魔女と人間 〜共にある最期を迎える旅〜
『子々孫々の尻拭いや老後の世話なんかまで私にお願いしないと約束できる?』
『え?』
『私の外見が変わらないこと、気づいているでしょう』
『あ……もしかして妖精の一種かもしれないとは。え、子供、つくれるの?』
『つくれると思わずに告白とプロポーズをしたわけ?』

 そして、私は彼にこう告げた。

『面倒事を背負いたくないの。魔法でもって家族の尻拭いはしないわよ。それに……あなたが歳をとった時、私は姿を消すわ』

 母の言葉が頭から離れなかった。私を利用するだけの男に変わる彼も見たくなかった。

『若いなんて理由で一緒にいられるのも嫌よ。見た目も偽るわ。あなたと同様に歳をとっているように見せかける』

 本当は一緒に歳をとりたかった。
 
『マリアを利用なんてしない、誓うよ。側にいたいんだ。いいよ、どれだけでも偽って好きな時にいなくなってくれていい。僕はあなたを縛らない。自由なマリアが好きなんだ』

 子供が産まれた。初めての経験で大変なことがたくさんあった。一緒に学んで、一緒に悩んで、一緒に笑って、たくさんの思いを分かちああった。

 まだ側にいたい。
 もう少し、あとちょっと。

 私に彼を置いていくなんてこと、できるの――?

 私は自分の中の葛藤しか見えていなかった。だから、彼が私の前からいなくなるなんて考えもしなかった。

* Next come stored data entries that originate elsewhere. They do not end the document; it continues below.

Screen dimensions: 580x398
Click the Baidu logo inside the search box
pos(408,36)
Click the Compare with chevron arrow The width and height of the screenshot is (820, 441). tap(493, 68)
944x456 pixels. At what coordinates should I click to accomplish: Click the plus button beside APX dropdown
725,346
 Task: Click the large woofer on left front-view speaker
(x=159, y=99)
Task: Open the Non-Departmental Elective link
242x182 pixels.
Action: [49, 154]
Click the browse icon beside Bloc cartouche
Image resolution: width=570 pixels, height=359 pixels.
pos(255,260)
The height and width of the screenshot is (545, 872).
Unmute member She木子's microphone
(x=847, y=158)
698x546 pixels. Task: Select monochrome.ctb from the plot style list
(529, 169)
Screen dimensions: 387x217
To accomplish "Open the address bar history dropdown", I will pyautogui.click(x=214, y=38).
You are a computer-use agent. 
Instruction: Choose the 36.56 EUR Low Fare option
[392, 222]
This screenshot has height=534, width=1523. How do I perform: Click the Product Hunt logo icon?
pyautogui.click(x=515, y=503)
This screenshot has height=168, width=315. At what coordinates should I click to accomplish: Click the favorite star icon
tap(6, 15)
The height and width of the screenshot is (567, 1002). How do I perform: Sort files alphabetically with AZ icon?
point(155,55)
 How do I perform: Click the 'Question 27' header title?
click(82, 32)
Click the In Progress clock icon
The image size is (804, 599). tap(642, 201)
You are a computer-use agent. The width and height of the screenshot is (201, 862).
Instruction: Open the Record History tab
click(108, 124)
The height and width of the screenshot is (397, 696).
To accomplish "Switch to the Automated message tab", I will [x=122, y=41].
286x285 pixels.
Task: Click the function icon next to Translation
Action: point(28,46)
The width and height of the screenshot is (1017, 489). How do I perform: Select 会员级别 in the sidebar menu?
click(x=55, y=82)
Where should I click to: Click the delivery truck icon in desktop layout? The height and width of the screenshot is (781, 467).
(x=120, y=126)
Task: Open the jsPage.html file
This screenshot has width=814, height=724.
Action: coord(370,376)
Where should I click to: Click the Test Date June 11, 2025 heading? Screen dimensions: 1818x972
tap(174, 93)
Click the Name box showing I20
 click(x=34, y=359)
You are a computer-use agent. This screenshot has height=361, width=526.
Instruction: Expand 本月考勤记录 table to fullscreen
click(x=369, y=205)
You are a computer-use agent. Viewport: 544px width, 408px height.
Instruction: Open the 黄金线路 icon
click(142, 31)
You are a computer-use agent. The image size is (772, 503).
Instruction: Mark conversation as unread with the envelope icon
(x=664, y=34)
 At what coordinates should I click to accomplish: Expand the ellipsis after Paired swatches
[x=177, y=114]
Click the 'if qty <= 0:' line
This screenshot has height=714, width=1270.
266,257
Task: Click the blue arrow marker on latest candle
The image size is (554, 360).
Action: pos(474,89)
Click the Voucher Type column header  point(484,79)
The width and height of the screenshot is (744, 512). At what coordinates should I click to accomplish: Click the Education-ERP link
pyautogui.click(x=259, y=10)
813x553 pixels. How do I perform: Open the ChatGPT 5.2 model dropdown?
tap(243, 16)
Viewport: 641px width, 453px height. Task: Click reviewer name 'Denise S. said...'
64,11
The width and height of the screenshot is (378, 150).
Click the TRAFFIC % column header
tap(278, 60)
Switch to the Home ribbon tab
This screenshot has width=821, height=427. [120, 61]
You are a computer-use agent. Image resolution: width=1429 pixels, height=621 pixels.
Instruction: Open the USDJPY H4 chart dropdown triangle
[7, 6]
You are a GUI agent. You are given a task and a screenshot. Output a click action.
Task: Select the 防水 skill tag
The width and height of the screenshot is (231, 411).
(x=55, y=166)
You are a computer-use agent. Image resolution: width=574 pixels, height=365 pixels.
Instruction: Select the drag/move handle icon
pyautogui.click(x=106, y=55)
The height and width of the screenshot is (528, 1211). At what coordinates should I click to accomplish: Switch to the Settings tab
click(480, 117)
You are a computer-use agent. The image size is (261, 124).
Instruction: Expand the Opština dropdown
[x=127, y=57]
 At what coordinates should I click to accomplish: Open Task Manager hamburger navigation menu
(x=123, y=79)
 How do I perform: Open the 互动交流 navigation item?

 彼の元へと近づく。こんなに、地に足がついていない感覚は初めてかもしれない。怖くて怖くて足が震えて、底なし沼に落ちてしまいそうで――。

 苦しくて息もできなくなりそうで、どうして助けてくれないのよと、つい私はジャリと足音を立てた。

 彼が顔を上げる。

 ジャリッとまた足音を立てる。

「お散歩かな、お嬢さん」

 相好を崩して、目尻にたくさん皺をつくって、誰の姿も見えないだろう空間に彼が微笑んだ。

 なんでよ。
 どうして私と離れていたのに、そんな顔ができるのよ! 寂しくて苦しんでくれていたらよかったのに。

「僕はね、家族に手紙だけ残してここに来たんだ」

 そうよね。
 私とあなたしかいない家に、家族に読ませるための手紙を残してあなたは消えた。

「ぶらりと旅をしたくなったから探さないでくれってね。妻にも書いたんだ。我儘な僕ですまないと。これは、僕の我儘なんだ」

 彼が立ち上がって歩くから、私も後ろをついていく。

 ――この場所は知っている。

 昔、私が立ち寄った田舎町。夜になるとくねくねと踊るように腰を振るキノコが裏手の森に生えていて面白かったと彼に話したことがある。

 私は、彼に話した数々の場所を探し歩いてここに来た。それしか手がかりはなかったから。